As sea levels rise, the people along Pennsylvania’s eastern coastlines face many challenges, including the loss of tidal wetlands and the associated increase in coastal flooding (Nicholls 2004). Tidal wetlands remain a valuable buffer for rising seas levels and vital habitat for fish and wildlife (Beck et al. 2001; Knight 1997). Unfortunately, the Delaware Estuary in southeast Pennsylvania has lost >95% of its coastal marshes since colonial times (DEP 2015), and ecologically sound measures are needed to protect those that remain from erosion (horizontal loss) and/or drowning (vertical loss). Living shorelines represent an innovate measure to protect and enhance Pennsylvania’s remaining coastal wetlands, and to restore these vital habitats at locations where they were once present. The goal of this study was to identify locations that were amenable to living shoreline implementation within the coastal zone of southeast Pennsylvania and to prepare initial conceptual designs for a subset of candidate living shoreline sites. Locations for conceptual designs were selected based on feasibility of implementation and adaptive management activities, as well as pre-existing physical and biological conditions.
A two-tiered rapid assessment methodology was developed to assess potential living shoreline locations and condition. First, a desktop-based GIS analysis was employed to identify sites that were situated on public land and were classified as having, or that once had, emergent wetland land cover. A subset of the sites that were accessible and aligned with stakeholder priorities were selected for rapid in situ site assessment. A living shoreline feasibility model was developed to integrate historic trajectory, biological and physical condition, and community value, as represented through public access and educational outreach potential, metrics which were assessed at each site. Model output was used to identify site-specific goals and trajectory drivers, allowing for the selection of the appropriate living shoreline tactic at each site. The highest ranking sites were subsequently revisited for further topographic and bathymetric data collection for the development of site-specific conceptual designs.

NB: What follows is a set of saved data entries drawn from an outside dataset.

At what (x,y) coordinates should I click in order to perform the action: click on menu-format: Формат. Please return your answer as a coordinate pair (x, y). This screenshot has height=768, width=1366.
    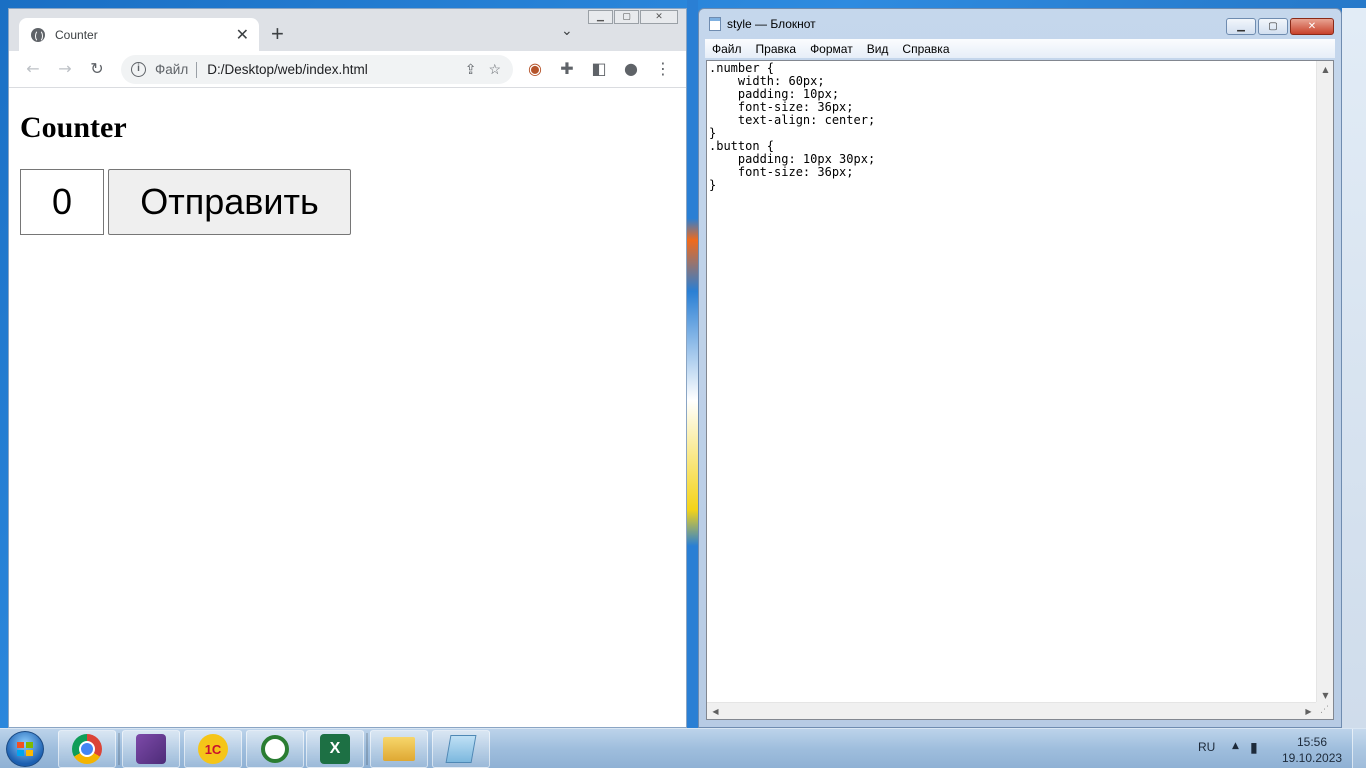
    Looking at the image, I should click on (832, 49).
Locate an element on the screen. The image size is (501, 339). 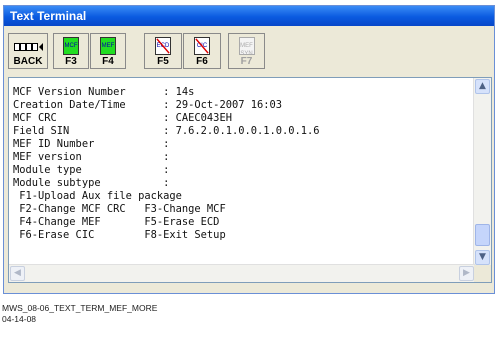
terminal-line: Field SIN : 7.6.2.0.1.0.0.1.0.0.1.6 is located at coordinates (166, 131).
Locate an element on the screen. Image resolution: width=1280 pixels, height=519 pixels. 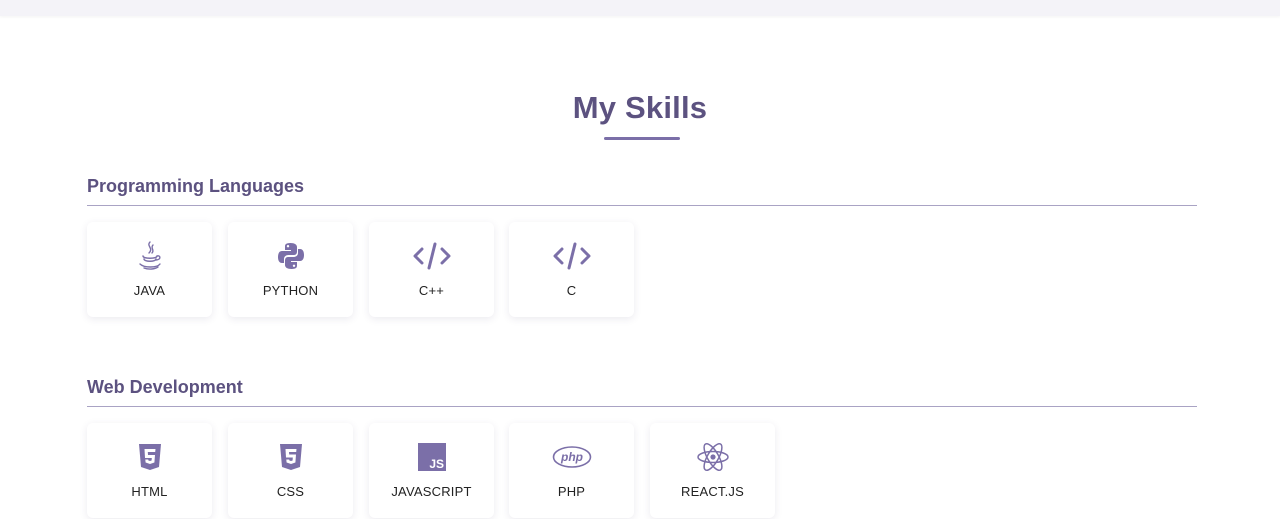
skill-card-python: PYTHON is located at coordinates (290, 270).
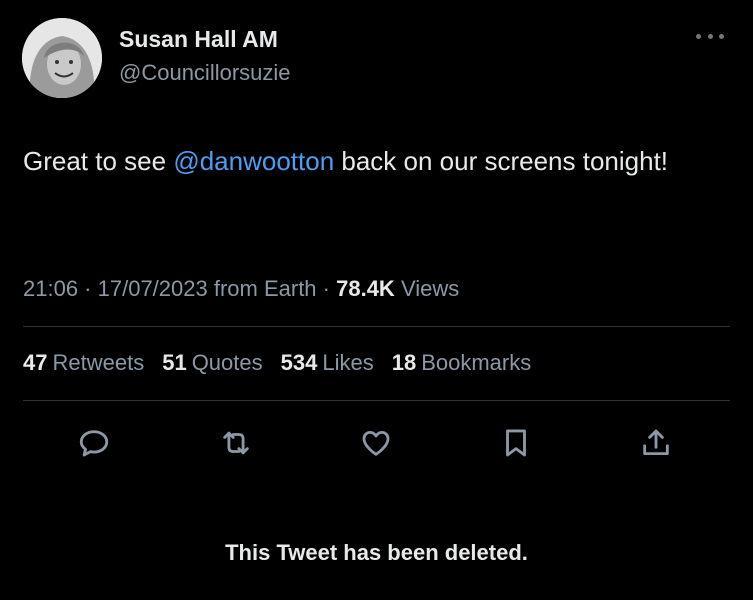 This screenshot has width=753, height=600. Describe the element at coordinates (254, 161) in the screenshot. I see `mention-link: @danwootton` at that location.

Conceptual designs were developed for the Bartram’s Garden, Windy Point, and Paine’s Park sites. Attainable goals for Bartram’s Garden and Paine’s Park were deemed to be habitat and water quality uplift (as well as outreach). The design for both sites focused on shallow subtidal mussel pens to attenuate energy waterward of the existing shoreline, and to provide water quality uplift through the filtration of the resident bivalve population. At Windy Point, the primary goal was erosion control. Low and high marsh communities in compartmentalized locations along the existing shoreline would increase habitat values and buffer against erosion. It is important to note that before these designs can be implemented, more refined data collection is necessary to confirm modeled elevation profiles and test geotechnical support of the substrate. This study showed the value of an integrated desktop and field-based methodology to identify and prioritize potential living shoreline site locations. Further, the development of a rapid assessment living shoreline feasibility model will allow for additional sites to be evaluated in an identical manner for continued site identification and prioritization along Pennsylvania’s coastal margins.